*YOUR TASK:* For this task, retype the records below exactly.

(Beginning of EXERCISE INPUT)

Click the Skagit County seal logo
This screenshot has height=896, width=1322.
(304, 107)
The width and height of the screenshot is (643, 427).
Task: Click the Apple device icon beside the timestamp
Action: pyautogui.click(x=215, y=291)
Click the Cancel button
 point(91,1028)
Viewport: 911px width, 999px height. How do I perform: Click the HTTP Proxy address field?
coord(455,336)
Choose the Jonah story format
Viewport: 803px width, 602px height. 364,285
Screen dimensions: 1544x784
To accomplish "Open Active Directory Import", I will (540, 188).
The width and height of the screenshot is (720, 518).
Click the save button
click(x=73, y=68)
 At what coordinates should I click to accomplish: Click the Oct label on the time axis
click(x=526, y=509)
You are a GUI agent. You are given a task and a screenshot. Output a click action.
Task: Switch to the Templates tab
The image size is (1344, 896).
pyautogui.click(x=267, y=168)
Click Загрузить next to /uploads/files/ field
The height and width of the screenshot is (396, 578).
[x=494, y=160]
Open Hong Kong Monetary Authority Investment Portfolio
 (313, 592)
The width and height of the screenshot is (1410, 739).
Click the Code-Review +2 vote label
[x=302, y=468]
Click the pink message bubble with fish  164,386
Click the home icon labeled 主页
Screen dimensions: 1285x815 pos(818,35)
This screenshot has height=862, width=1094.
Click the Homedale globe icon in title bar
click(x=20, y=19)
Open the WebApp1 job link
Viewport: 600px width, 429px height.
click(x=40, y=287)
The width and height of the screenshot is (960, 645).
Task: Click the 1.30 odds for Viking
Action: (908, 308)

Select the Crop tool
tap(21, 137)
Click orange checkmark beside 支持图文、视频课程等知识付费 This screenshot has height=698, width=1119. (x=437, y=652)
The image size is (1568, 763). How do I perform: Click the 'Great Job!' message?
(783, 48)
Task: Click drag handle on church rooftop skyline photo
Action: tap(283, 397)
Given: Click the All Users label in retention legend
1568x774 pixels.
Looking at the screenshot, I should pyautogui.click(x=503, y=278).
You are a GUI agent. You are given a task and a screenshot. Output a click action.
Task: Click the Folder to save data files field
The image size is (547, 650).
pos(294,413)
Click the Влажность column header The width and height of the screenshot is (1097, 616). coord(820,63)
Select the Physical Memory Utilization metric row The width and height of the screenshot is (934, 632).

(End of EXERCISE INPUT)

*COMPLETED TASK:*
Click the Skagit County seal logo
This screenshot has height=896, width=1322.
(304, 107)
The width and height of the screenshot is (643, 427).
Task: Click the Apple device icon beside the timestamp
Action: pyautogui.click(x=215, y=291)
Click the Cancel button
 point(91,1028)
Viewport: 911px width, 999px height. How do I perform: Click the HTTP Proxy address field?
coord(455,336)
Choose the Jonah story format
Viewport: 803px width, 602px height. 364,285
Screen dimensions: 1544x784
To accomplish "Open Active Directory Import", I will (540, 188).
The width and height of the screenshot is (720, 518).
Click the save button
click(x=73, y=68)
 At what coordinates should I click to accomplish: Click the Oct label on the time axis
click(x=526, y=509)
You are a GUI agent. You are given a task and a screenshot. Output a click action.
Task: Switch to the Templates tab
The image size is (1344, 896).
pyautogui.click(x=267, y=168)
Click Загрузить next to /uploads/files/ field
The height and width of the screenshot is (396, 578).
[x=494, y=160]
Open Hong Kong Monetary Authority Investment Portfolio
 (313, 592)
The width and height of the screenshot is (1410, 739).
Click the Code-Review +2 vote label
[x=302, y=468]
Click the pink message bubble with fish  164,386
Click the home icon labeled 主页
Screen dimensions: 1285x815 pos(818,35)
This screenshot has height=862, width=1094.
Click the Homedale globe icon in title bar
click(x=20, y=19)
Open the WebApp1 job link
Viewport: 600px width, 429px height.
click(x=40, y=287)
The width and height of the screenshot is (960, 645).
Task: Click the 1.30 odds for Viking
Action: (908, 308)

Select the Crop tool
tap(21, 137)
Click orange checkmark beside 支持图文、视频课程等知识付费 This screenshot has height=698, width=1119. (x=437, y=652)
The image size is (1568, 763). How do I perform: Click the 'Great Job!' message?
(783, 48)
Task: Click drag handle on church rooftop skyline photo
Action: tap(283, 397)
Given: Click the All Users label in retention legend
1568x774 pixels.
Looking at the screenshot, I should pyautogui.click(x=503, y=278).
You are a GUI agent. You are given a task and a screenshot. Output a click action.
Task: Click the Folder to save data files field
The image size is (547, 650).
pos(294,413)
Click the Влажность column header The width and height of the screenshot is (1097, 616). coord(820,63)
Select the Physical Memory Utilization metric row The width and height of the screenshot is (934, 632).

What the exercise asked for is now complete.